Description
Classify open-domain, fact-based questions into one of the following broad semantic categories: Abbreviation, Description, Entities, Human Beings, Locations, or Numeric Values.
Predicted Entities
ABBR
, DESC
, NUM
, ENTY
, LOC
, HUM
.
Live Demo Open in Colab Download Copy S3 URI
How to use
documentAssembler = DocumentAssembler()\
.setInputCol("text")\
.setOutputCol("document")
use = UniversalSentenceEncoder.pretrained(lang="en") \
.setInputCols(["document"])\
.setOutputCol("sentence_embeddings")
document_classifier = ClassifierDLModel.pretrained('classifierdl_use_trec6', 'en') \
.setInputCols(["document", "sentence_embeddings"]) \
.setOutputCol("class")
nlpPipeline = Pipeline(stages=[documentAssembler, use, document_classifier])

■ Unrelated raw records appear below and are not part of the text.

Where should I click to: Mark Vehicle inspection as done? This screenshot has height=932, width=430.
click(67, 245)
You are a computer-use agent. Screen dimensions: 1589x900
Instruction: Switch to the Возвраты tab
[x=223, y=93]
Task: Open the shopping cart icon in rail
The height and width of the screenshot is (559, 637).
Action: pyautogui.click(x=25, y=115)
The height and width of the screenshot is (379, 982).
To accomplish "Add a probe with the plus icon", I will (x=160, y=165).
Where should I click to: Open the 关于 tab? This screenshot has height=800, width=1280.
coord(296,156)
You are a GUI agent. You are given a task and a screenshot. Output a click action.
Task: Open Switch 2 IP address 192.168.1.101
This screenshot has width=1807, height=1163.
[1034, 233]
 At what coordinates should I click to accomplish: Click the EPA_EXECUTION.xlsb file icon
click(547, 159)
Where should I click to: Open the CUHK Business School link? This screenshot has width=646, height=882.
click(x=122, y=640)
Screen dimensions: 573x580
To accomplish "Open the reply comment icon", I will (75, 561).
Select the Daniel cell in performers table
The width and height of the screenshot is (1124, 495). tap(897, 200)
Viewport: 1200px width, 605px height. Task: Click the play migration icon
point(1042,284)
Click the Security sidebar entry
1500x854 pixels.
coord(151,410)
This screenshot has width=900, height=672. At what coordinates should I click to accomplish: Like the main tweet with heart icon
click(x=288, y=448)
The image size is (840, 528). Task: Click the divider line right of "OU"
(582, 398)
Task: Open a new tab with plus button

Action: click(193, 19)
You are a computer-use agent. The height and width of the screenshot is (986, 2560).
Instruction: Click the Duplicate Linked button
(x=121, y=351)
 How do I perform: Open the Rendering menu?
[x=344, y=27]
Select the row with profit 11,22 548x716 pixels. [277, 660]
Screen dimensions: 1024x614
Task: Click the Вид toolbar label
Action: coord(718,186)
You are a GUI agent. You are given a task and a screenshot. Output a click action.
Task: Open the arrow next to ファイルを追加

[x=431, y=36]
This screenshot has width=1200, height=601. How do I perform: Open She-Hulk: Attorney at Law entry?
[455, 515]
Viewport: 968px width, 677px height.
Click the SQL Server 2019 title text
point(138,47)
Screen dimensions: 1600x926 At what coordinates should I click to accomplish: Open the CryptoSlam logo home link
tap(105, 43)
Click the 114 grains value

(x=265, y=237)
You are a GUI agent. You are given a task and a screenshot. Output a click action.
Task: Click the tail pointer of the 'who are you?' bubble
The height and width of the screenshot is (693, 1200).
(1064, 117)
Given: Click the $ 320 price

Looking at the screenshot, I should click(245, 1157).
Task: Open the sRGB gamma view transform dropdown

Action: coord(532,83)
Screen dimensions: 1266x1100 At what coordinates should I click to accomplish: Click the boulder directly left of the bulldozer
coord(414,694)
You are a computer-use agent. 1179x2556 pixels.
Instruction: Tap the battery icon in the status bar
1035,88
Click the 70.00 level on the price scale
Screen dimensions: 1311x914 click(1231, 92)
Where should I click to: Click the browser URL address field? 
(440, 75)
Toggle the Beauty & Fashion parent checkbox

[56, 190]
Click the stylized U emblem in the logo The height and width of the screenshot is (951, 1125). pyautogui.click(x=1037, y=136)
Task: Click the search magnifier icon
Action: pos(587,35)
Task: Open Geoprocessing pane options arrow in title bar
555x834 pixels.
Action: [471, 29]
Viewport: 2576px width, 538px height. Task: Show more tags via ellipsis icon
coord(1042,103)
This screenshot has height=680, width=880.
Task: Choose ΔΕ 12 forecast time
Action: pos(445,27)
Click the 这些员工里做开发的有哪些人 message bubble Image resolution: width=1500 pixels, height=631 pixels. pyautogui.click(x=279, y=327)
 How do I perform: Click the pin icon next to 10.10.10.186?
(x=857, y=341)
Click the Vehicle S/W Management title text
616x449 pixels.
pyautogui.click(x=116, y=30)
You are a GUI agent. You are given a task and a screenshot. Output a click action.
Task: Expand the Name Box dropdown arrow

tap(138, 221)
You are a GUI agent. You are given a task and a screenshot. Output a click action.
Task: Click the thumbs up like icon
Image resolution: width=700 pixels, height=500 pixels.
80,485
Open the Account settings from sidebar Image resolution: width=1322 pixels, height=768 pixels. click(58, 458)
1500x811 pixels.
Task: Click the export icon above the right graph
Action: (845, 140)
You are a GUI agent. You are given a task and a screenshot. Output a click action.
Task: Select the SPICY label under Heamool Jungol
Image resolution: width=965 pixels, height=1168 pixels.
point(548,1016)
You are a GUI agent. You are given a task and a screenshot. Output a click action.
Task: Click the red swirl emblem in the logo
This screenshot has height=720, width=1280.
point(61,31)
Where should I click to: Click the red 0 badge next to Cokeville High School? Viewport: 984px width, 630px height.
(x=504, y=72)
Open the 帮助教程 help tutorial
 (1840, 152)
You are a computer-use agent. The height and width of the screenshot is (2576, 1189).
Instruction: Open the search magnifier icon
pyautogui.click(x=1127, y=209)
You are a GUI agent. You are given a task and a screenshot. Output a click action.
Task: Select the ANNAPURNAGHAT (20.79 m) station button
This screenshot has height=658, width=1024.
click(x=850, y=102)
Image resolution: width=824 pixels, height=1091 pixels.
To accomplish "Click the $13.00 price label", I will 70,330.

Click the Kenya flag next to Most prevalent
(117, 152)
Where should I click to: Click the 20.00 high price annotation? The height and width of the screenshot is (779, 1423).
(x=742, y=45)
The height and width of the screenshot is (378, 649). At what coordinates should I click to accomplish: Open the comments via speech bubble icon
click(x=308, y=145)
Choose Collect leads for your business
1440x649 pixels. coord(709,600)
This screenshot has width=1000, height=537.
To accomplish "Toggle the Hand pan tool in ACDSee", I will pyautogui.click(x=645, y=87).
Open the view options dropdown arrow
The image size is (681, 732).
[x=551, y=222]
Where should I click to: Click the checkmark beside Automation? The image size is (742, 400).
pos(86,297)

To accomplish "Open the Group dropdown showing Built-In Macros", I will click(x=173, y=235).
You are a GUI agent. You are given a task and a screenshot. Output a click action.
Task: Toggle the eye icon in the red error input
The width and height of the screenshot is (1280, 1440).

light_pipeline = LightPipeline(nlp_pipeline.fit(spark.createDataFrame([['']]).toDF("text")))
annotations = light_pipeline.fullAnnotate('When did the construction of stone circles begin in the UK?')
val documentAssembler = DocumentAssembler()
.setInputCol("text")
.setOutputCol("document")
val use = UniversalSentenceEncoder.pretrained(lang="en")
.setInputCols(Array("document"))
.setOutputCol("sentence_embeddings")
val document_classifier = ClassifierDLModel.pretrained("classifierdl_use_trec6", "en")
.setInputCols(Array("document", "sentence_embeddings"))
.setOutputCol("class")
val pipeline = new Pipeline().setStages(Array(documentAssembler, use, document_classifier))
val data = Seq("When did the construction of stone circles begin in the UK?").toDF("text")
val result = pipeline.fit(data).transform(data)
import nlu
text = ["""When did the construction of stone circles begin in the UK?"""]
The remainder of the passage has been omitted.